## REQUIREMENT
Locate the line that contains "You are a computer-use". Retype it and every line after it to the end of the records, exactly, but not the pictures.
***** EXERCISE INPUT
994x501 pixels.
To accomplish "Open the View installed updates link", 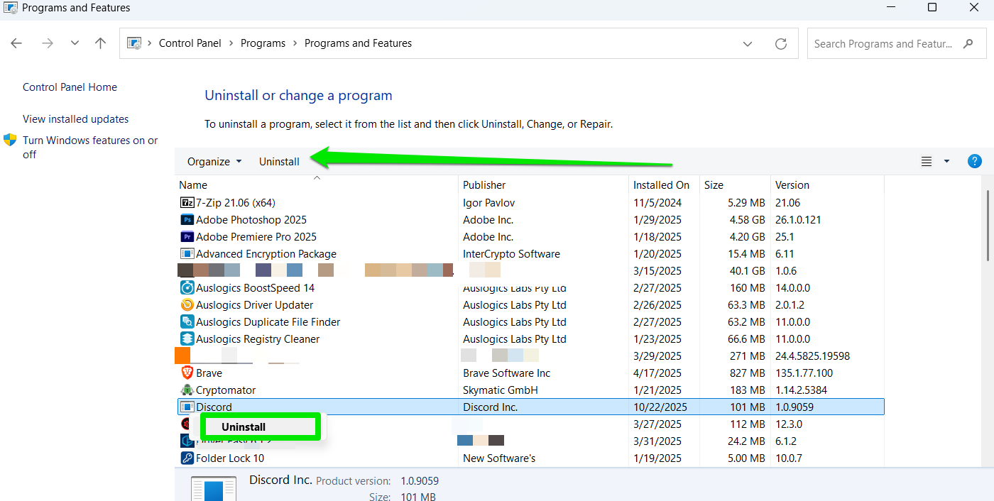I will [76, 119].
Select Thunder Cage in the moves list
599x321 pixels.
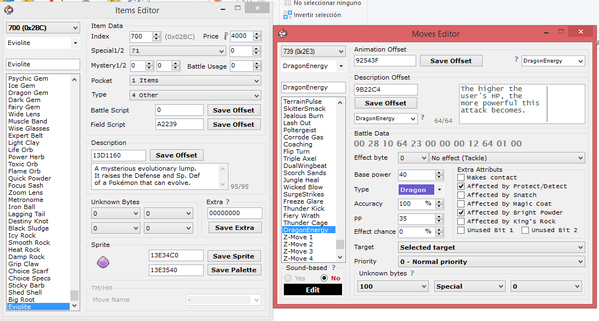click(x=305, y=223)
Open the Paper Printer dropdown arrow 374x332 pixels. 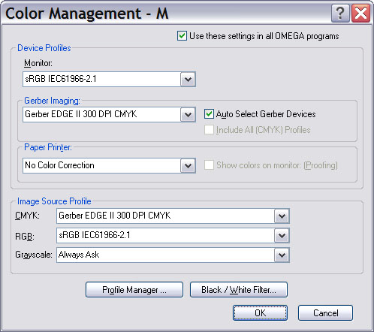pos(188,165)
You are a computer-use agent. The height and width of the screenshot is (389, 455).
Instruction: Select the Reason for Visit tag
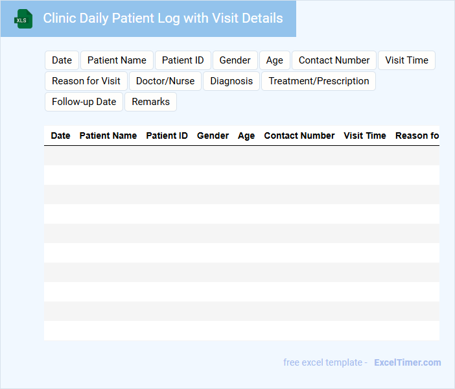pos(86,81)
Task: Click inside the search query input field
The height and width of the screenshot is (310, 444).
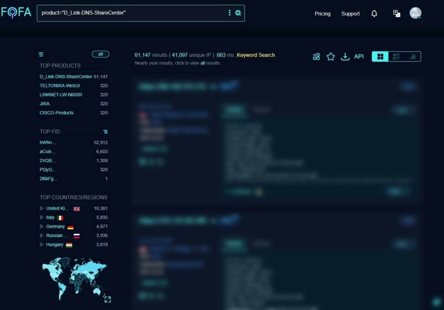Action: (x=130, y=13)
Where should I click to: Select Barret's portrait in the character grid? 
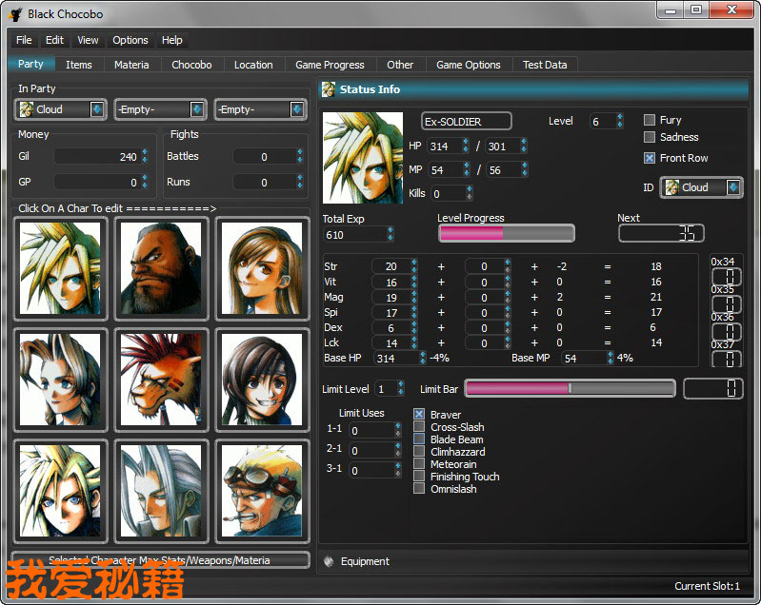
**********
## RESPONSE
You are a computer-use agent. The height and width of the screenshot is (389, 455).
Instruction: Select the Reason for Visit tag
pos(86,81)
Task: Click inside the search query input field
The height and width of the screenshot is (310, 444).
Action: (x=130, y=13)
Where should I click to: Select Barret's portrait in the character grid? 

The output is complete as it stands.